Poet Maya Popa writing 5 Steps to Transforming Your Life with Atomic Habits by James Clear




Coaching notes: My friend and poet Maya Popa wrote this book review on transformational habits for how we change the world in February. I've gone back to find it for a couple coaching clients and thought you might enjoy reading her concise review of James Clear's Atomic Habits.


Dear Friends,


Standing at a bus stop on a January morning, freshly fallen snow blanketing the park, I began listening to James Clear’s Atomic Habits—and almost immediately stopped.

What I didn’t know is that Atomic Habits opens with a story about baseball that turns unexpectedly gruesome.


Now, my interest in baseball is limited, and my tolerance for gore is virtually zero. I don’t mean to make James Clear sound like Truman Capote—Clear suffered a freak, catastrophic brain injury at a baseball practice in high school. But I kept listening through intense recollections of an unbelievably difficult moment in Clear’s life, a moment that would inspire his pivot from a career in baseball to a career in psychology.


Spoiler alert: Clear did play baseball again, making it into Denison University’s record books in eight different categories, as well as some ESPN thing I gather is important. But this isn’t a story about that at all. Clear wanted to be a professional baseball player, and he didn’t become one. Here is his insight—11 or so minutes in—that won me over:

“I never ended up playing professionally. However, looking back on those years, I believe I accomplished something just as rare. I fulfilled my potential.
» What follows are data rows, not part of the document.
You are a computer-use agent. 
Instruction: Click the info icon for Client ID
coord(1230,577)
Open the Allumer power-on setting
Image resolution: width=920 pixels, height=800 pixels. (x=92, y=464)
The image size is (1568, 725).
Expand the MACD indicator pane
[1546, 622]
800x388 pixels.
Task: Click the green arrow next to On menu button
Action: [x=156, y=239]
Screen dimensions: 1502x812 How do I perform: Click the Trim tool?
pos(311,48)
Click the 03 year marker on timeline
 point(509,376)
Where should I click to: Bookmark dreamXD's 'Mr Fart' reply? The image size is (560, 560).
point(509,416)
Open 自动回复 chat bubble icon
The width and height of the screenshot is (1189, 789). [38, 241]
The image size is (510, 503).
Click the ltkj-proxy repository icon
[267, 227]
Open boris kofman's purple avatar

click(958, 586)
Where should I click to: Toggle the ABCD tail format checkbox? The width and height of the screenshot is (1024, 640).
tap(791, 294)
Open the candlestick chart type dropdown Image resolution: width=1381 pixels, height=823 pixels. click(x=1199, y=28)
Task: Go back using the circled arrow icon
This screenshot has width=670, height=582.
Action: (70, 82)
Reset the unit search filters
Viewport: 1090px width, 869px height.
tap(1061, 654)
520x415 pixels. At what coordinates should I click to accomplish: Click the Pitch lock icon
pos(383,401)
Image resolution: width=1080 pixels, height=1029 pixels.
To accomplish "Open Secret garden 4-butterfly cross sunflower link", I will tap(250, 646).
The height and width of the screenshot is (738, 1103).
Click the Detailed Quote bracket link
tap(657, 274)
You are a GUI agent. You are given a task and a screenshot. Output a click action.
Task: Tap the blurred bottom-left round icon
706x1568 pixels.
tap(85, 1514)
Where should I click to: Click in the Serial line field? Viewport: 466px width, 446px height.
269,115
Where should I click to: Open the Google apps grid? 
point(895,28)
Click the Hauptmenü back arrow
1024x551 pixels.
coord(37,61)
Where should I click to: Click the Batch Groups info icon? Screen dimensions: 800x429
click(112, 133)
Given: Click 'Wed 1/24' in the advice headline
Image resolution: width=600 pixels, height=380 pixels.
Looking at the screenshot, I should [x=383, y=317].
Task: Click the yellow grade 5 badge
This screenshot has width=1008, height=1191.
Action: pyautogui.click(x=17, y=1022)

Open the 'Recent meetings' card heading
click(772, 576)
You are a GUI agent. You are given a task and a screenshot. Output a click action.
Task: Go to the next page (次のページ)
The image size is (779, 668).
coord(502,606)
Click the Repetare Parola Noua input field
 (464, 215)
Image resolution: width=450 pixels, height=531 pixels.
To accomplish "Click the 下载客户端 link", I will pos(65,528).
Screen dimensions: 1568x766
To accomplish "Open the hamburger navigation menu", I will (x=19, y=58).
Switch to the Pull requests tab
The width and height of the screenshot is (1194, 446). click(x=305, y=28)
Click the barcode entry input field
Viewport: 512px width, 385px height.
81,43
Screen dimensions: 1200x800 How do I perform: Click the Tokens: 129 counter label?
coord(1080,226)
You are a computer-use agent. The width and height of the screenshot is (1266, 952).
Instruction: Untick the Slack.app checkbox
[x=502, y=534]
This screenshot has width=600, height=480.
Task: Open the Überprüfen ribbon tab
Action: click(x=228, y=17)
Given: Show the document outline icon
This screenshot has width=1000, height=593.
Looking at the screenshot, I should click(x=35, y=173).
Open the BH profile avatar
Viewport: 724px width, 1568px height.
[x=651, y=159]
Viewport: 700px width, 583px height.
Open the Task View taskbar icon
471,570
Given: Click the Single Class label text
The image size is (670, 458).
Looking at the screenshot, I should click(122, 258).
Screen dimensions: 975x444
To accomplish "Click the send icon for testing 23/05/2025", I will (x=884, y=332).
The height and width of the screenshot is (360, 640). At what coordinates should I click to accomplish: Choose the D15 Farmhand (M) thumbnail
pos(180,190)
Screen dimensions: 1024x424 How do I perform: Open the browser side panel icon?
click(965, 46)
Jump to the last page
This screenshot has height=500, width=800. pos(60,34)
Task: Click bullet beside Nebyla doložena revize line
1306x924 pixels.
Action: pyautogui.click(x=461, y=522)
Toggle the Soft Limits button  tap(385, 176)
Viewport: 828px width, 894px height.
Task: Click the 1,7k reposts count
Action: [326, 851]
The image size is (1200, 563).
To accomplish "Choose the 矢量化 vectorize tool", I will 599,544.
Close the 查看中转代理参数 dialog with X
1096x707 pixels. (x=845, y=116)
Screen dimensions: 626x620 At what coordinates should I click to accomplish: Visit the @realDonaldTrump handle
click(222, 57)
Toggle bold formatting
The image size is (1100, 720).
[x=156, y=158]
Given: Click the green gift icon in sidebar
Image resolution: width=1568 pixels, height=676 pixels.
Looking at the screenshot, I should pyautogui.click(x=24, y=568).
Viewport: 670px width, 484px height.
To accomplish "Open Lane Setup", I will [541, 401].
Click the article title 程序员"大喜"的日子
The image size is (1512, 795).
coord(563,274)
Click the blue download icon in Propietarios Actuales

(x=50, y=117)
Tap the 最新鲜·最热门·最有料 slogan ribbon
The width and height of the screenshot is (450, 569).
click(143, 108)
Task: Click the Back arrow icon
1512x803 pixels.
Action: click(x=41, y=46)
Clear tapped into a distinction I’d intuited but never thought to articulate: that fulfilled potential is extraordinary, because we stop short of meeting that potential out of fear that we will never be extraordinary.


Let that paradox sink in.


We stop practicing guitar because we don’t sound good. We don’t write the book because the writing isn’t coming naturally. We don’t feel gifted or equipped, so we never find out just how far we could go if we stuck it out longer. We leave a trail of unexpressed potential. And, of course, that’s completely fine if it’s in an area we were never particularly committed to. But what about where it matters? Can we suspend our discomfort at our lack of skill or ease long enough to know the difference?


Clear’s injury meant he had no choice but to start small—atomically small—in reclaiming the aspirations he’d once had in a mind and body transformed by injury. He began with establishing new habits, understanding that “The quality of our lives depends on the quality of our habits. With better habits, anything is possible.”


I’m a writer who likes to knock her brain off a pedestal. I don’t want my brain to be so exceptional that it is unlike anyone else’s, just as I don’t wish to believe that my worries are entirely unique, or for that matter, that my accomplishments are singular and isolated examples of greatness. I signed up for a human life, and that means a life in community.


I say that in case you’re wondering why a newsletter called Poetry Today focuses so much on the brain. The poet’s mind is in a relationship with this—and every other—precious organ. Each of us is a constellation, a finely tuned feedback system between the different layers of our human experience. I’m drawn to books that offer a narrative approach to the brain, telling the story of its idiosyncratic functions and revealing how we might better acquaint ourselves with its programming to live more consciously.


With that in mind, here are five useful lessons from Atomic Habits, and how I think that they might serve our writing lives:


Lesson 1: Consistency—only, the results won’t always look consistent. Here’s the thing: sitting down to write every day may mean you write 500 words on Day 1, erase 200 of them on Day 2, write another 50 words after scrapping an additional 100 on Day 3. That’s when defeat can set in—I said I was going to write, and I have less to show for it each day. This is what the process of writing looks like. It isn’t the miraculous final period in a novel or the moment a villanelle clicks into place. Those moments are for the highlight reel. Sitting down to write means all the messy fine-tuning on the road to clarity. Set aside notions of what the work should look like and focus instead on consistently showing up to the work. The compounding effect—the gradual improvement that is almost indiscernible in moments—is what matters. As Clear says: “You do not rise to the level of your goals. You fall to the level of your systems.”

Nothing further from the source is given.